Dans ce niveau, la sigillée africaine D est représentée par d’assez abondants fgts de forme Hayes 90 auxquels il faut probablement rattacher un fond à pied haut orné d’un décor lustré géométrique. En Provence, cette forme signe les contextes de la deuxième moitié du VI e siècle.  Le bol à listel 91 C qui lui est associé est également caractéristique du VI e siècle.  Enfin, deux tessons de forme Hayes 105 pourraient tirer la datation vers le bas sauf à admettre avec Fulford-Peacock 1984 que cette assiette apparaît dès 550.  Dans la céramique commune apparaissent quelques fgts de bassines à bord renlé qui seront plus nombreux dans le niveau suivant.

Niveau VII (couche 10)

Le faciès de la sigillée africaine est ici nettement plus tardif avec, aux côtés de la forme Hayes 90 toujours présente, une présence plus affirmée de la forme Hayes 105 ; elle est associée cette fois au bol à listel Hayes 91 D et surtout à une assiette presque complète de forme Hayes 106.  Cette dernière, probablement issue du sol d’occupation de l’habitat byzantin, présente une qualité de pâte typique des productions du VIIe s. : pâte brune assez friable et engobe rosé écaillé.  Les lampes, assez nombreuses, sont toutes du type Atlante X abâtardi, avec des décors surmoulés et une qualité de pâte médiocre.  Quelques éléments d’amphores semblent devoir être rattachés aux types Keay LXI-LXII ; on rencontre également des couvercles qui peuvent s’adapter sur ces grands récipients.  Enfin, la céramique commune est marquée par une grande abondance de bassines à bord renflé ; une bouteille incomplète présente une forme comparable à celle qui contenait le trésor de 646.

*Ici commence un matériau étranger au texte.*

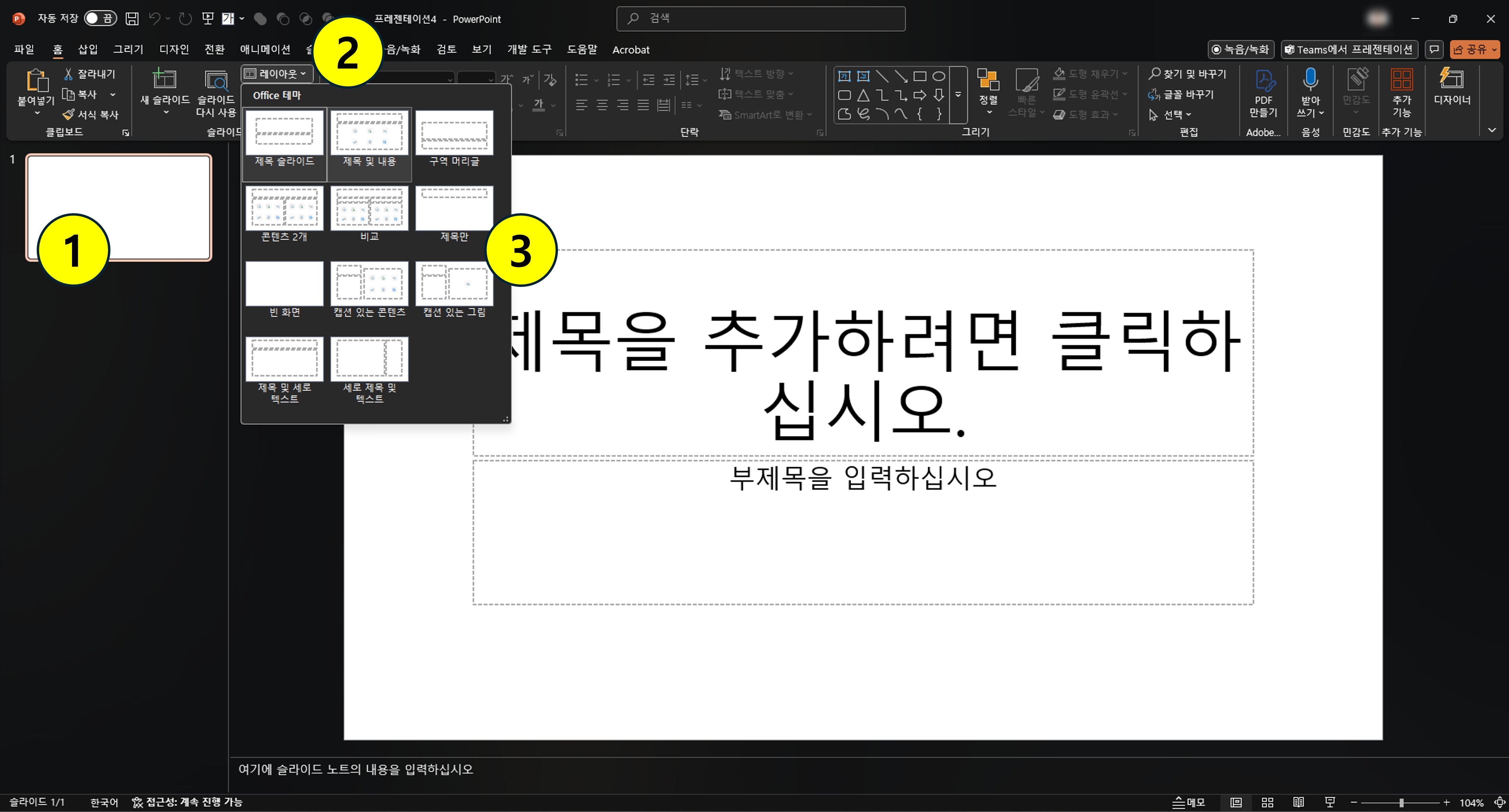
Task: Choose the Blank (빈 화면) layout thumbnail
Action: [284, 284]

Niveau VI (couches 8 et 7)

Le matériel, moins abondant, semble surtout caractérisé par des bols en céramique commune à bord ourlé.  Un moule de lampe en argile présente une ornementation à main levée : on distingue des coeurs, triangles, cercles, noeuds de Salomon, rosaces quadrifoliées sur le bandeau et dans le canal.  La cuvette, quant à elle, est gravée d’un faucon poursuivant un lièvre, scène de chasse qui n’est pas sans évoquer les représentations animalières si fréquentes sur la céramique émaillée arabe.

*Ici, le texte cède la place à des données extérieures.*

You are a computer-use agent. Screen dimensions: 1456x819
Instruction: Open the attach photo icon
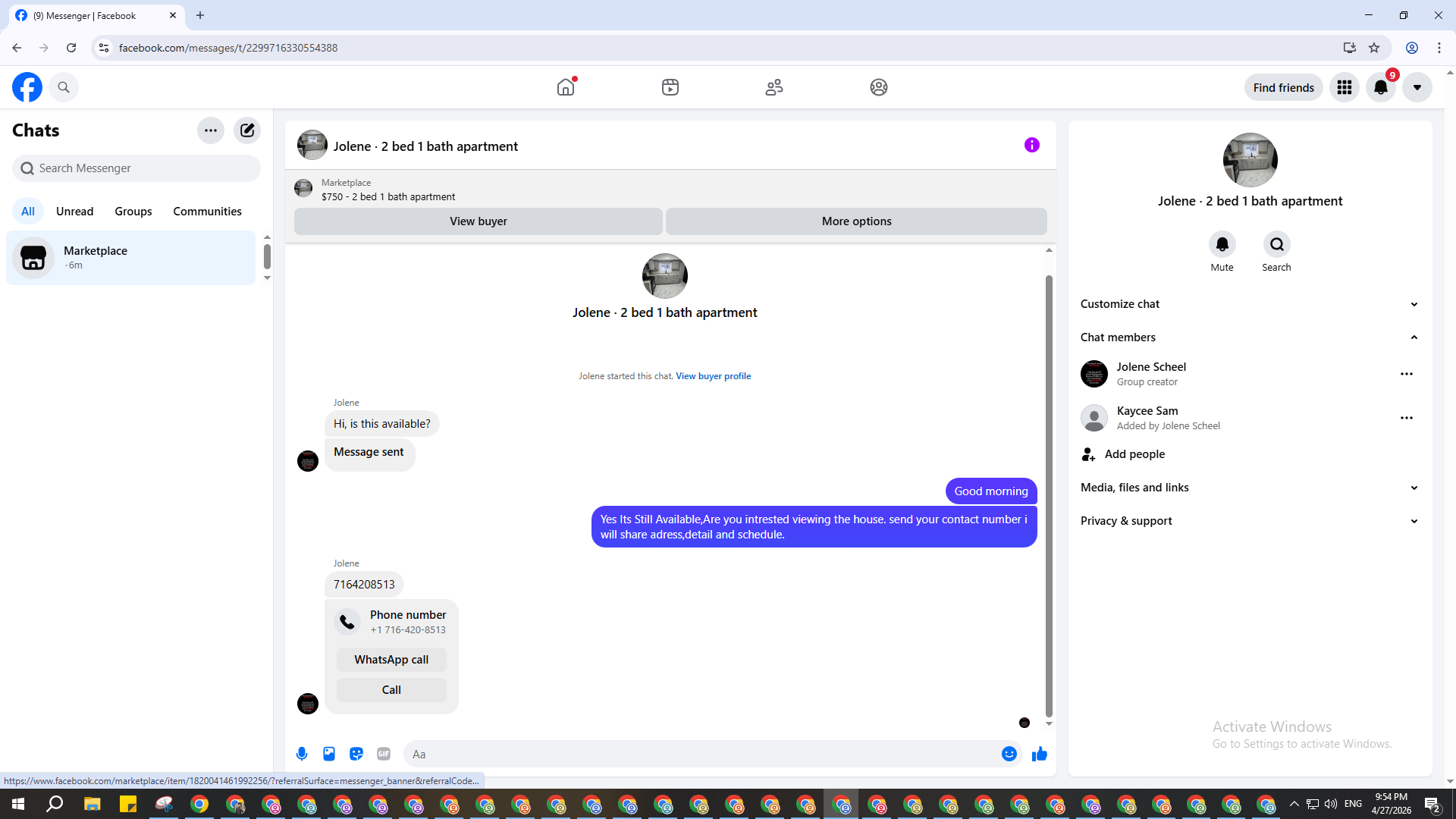329,754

Le site de Rougga est donc un jalon important pour la chronologie des céramiques de l’Antiquité tardive et du haut Moyen-Age berbéro-islamique en Tunisie.  Les différences par rapport au matériel publié à Carthage peuvent s’expliquer par des particularismes locaux, notamment des sources différentes d’approvisionnement en céramiques sigillées (ateliers du centre et du sud de la Tunisie, dont les productions sont plus rares à Carthage) et communes (dont la typologie reste encore entièrement à élaborer).

Bibliographie

2. Ateliers de sigillées africaines

Le Centre Camille-Jullian et Recherches d’Antiquités Africaines détient, en accord avec l’Institut National du Patrimoine de Tunis, quelques échantillons d’ateliers de sigillées africaines.  Ces échantillons sont à la dispositon des chercheurs (notamment des membres de l’association C.A.T.H.M.A.) qui souhaiteraient effectuer des comparaisons.

A. Atelier d’El Mahrine

El Mahrine est l’un des plus important ateliers de sigillée africaine tardive du nord de la Tunisie.  Il est situé dans la plaine de la Meierda, au sud de la localité actuelle de Tebourba.  Non fouillé mais abondamment prospecté entre 1968 et 1989, il a fait récemment l’objet d’une vaste monographie qui constitue la première publication détaillée d’un atelier de sigillée africaine :

Mackensen (M.), Die spätantiken sigillata- und Lampentöpfereien von El Mahrine (Nordtunesien), Münchner- Beiträge zur- Vor– und Frühgeschichte, Band 50, Münich 1993.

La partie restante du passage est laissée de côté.